Todo era gris y blanco.
No era nieve. Tampoco era lluvia. Era ceniza. Ceniza dispersada por todos lados, y que seguía cayendo pesadamente.
Plumas cenicientas, etéreas, que se balanceaban despacio hasta fundirse con los montones acumulados en toda la superficie. El olor a quemado resultaba perturbador, y aquel calor incesante la hizo sudar en segundos. Escupió para deshacerse del sabor ceniciento en la boca y aspiró con cuidado. La cortina de polvo fino le hizo difícil ubicar lo que se hallaba delante, pero pudo divisar una silueta oscura. Adelantó unos pasos indecisos; la sensación, al pisar los montones, se le antojó desagradable.
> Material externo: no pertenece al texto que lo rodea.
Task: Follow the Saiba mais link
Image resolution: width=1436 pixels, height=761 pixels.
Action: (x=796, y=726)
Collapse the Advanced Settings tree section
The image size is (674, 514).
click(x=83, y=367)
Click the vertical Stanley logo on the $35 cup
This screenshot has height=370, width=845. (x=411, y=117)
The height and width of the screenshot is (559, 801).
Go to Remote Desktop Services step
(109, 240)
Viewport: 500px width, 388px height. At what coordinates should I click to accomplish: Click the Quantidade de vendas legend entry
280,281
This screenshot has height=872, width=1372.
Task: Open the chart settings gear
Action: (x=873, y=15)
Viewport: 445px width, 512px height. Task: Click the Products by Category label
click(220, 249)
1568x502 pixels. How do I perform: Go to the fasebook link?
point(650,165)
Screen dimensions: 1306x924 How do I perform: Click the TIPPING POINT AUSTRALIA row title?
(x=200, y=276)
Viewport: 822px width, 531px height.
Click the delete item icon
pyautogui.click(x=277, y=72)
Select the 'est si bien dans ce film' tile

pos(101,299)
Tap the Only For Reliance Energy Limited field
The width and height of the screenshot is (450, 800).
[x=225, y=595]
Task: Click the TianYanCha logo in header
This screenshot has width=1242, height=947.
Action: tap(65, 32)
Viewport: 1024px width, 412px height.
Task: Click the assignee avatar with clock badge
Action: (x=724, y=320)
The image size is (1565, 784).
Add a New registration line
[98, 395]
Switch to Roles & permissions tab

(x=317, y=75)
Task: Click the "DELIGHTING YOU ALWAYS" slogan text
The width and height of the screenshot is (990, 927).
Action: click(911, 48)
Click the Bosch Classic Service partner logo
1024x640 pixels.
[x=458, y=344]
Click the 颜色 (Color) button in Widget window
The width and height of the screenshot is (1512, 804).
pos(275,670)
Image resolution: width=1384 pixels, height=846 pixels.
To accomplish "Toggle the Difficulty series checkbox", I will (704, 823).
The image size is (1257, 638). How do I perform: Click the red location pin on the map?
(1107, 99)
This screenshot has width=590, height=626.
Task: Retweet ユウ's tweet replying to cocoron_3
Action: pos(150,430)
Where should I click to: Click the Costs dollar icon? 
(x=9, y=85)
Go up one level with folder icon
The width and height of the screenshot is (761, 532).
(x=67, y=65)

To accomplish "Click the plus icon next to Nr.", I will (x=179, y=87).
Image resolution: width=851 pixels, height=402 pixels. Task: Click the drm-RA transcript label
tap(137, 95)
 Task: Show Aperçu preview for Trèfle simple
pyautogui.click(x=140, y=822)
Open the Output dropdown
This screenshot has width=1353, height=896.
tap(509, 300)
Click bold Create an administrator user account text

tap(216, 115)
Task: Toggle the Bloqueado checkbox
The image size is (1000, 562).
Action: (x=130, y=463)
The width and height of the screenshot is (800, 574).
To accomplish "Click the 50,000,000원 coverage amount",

Continuó caminando despacio, enterrando y desenterrando los pies de los residuos del suelo. La cortina se volvió densa, casi negra, y ella trastabilló con algo duro, muy distinto a la textura apelmazada de antes.
Cuando despertó, tenía ceniza en la boca y el escupitajo teñido de gris la inquietó. Tiempo atrás, también había encontrado un poco del polvillo gris en el bolsillo de su jersey, pero no le había dado importancia. Se llevó las manos a la cabeza, se sacudió las motas que cayeron sobre la blancura de las sábanas. Se le hizo difícil respirar y se incorporó de un salto; un inútil intento de alejarse de aquella alucinación. Porque tenía que ser eso: una estúpida alucinación.